Abstract:In the age of big data, data science has become a hot occupation, supplanting traditional information science and big data engineering. This may indicate that data science has become its own branch of research. The term “data science” first appeared in CODATA Data Science Journal in 1990. So far, it has had several different interpretations. This talk aims to address what goals data science should seek to meet, and what data science itself is. We will present key connotations of data science: the first is the study of data itself. Its goal is to explore datanature and scientific issues related to datanature. The second is the study of the rules of the natural world as reflected by data, i.e., the study the natural world performed through the study of data.

Bio.
Yangyong Zhu is a Professor of Computer Science in Fudan University, Shanghai, China, and Director of Shanghai Key Laboratory of Data Science. He received a Ph.D. degree in Computer and Software Theory from Fudan University, China, in 1994. His research interests include data science, big data. Since 1989, he engaged in data research and became pioneers in data mining research. He is also a leading exponent of data science. In 2009, he published the paper titled Data Explosion, Data Nature and Dataology and the monograph Dataology and Data Science

Prof. Zhi-Hua Zhou
Title: Learning with Big Data by Incremental Optimization of Performance Measures
Abstract: A popular approach to achieve a strong learning system is to take the performance measure that will be used for evaluation as an optimization target, and then accomplish the learning task by an optimization procedure. Many performance measures in machine learning, however, are unfortunately non-linear, non-smooth and non-convex, leading to difficult optimization problems. With big data, the optimization becomes even more challenging because of the concerns of computational, storage, communication costs, etc. Particularly, it becomes almost impossible to collect all data at first and then perform optimization, and it is desired to be able to optimize performance measures incrementally, without accessing the whole data. In this talk we will introduce some studies along this direction.

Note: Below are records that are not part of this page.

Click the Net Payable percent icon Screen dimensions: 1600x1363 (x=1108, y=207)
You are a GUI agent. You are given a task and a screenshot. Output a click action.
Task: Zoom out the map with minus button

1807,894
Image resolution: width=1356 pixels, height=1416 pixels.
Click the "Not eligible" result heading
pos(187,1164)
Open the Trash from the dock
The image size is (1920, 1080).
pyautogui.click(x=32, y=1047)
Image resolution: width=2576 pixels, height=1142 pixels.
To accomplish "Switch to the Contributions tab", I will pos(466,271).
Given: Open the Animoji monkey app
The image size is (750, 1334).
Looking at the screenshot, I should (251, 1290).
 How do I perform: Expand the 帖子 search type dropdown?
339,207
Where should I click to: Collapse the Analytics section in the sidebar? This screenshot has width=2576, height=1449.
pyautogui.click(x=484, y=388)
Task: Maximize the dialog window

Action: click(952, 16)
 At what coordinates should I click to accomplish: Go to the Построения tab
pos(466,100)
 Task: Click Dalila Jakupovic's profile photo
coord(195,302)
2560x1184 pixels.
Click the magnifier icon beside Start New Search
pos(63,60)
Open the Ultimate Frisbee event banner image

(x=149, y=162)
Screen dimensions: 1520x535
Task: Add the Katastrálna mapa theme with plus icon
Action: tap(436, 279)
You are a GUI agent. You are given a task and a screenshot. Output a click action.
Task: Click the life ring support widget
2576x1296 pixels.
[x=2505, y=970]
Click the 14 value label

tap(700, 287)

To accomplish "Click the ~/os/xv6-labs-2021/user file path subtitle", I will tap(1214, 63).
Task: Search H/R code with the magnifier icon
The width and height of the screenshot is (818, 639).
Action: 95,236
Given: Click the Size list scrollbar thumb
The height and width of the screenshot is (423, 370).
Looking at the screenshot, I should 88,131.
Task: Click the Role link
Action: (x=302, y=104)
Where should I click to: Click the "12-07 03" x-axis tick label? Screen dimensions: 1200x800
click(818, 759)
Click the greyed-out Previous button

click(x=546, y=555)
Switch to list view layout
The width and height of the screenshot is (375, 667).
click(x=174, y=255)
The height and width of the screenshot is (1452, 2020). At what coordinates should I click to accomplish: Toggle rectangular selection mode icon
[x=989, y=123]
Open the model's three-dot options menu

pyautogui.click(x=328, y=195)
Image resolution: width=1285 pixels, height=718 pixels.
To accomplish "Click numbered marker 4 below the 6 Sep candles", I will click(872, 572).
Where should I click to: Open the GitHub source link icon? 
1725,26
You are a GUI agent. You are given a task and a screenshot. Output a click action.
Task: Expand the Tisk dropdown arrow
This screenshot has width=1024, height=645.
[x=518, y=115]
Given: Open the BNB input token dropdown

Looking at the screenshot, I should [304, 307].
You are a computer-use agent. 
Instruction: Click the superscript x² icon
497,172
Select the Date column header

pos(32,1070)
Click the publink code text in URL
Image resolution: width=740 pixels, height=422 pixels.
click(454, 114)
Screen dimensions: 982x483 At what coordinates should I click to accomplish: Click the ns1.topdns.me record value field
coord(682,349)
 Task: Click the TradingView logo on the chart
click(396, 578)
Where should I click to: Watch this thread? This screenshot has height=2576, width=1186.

Bio. Zhi-Hua Zhou is a Professor of Nanjing University. His research interests are mainly in machine learning, data mining and pattern recognition. He authored the book "Ensemble Methods: Foundations and Algorithms", and published more than 100 papers in top-tier journals and conference proceedings. According to GoogleScholar, his papers have received more than 16,000 citations. He has received various awards, including the National Natural Science Award of China, the IEEE CIS Outstanding Early Career Award, the Microsoft Professorship Award, etc. He serves as the Executive Editor-in-Chief of Frontiers of Computer Science, Associate Editor-in-Chief of Science China: Information Science, and Associate Editor of the ACM TIST, IEEE TNNLS, etc. He is the founder of the ACML, Advisory Committee member and machine learning track co-chair of IJCAI 2015, Program co-chair of ICDM 2015, etc. He is an ACM Distinguished Scientist, IEEE Fellow, IAPR Fellow and CCF Fellow.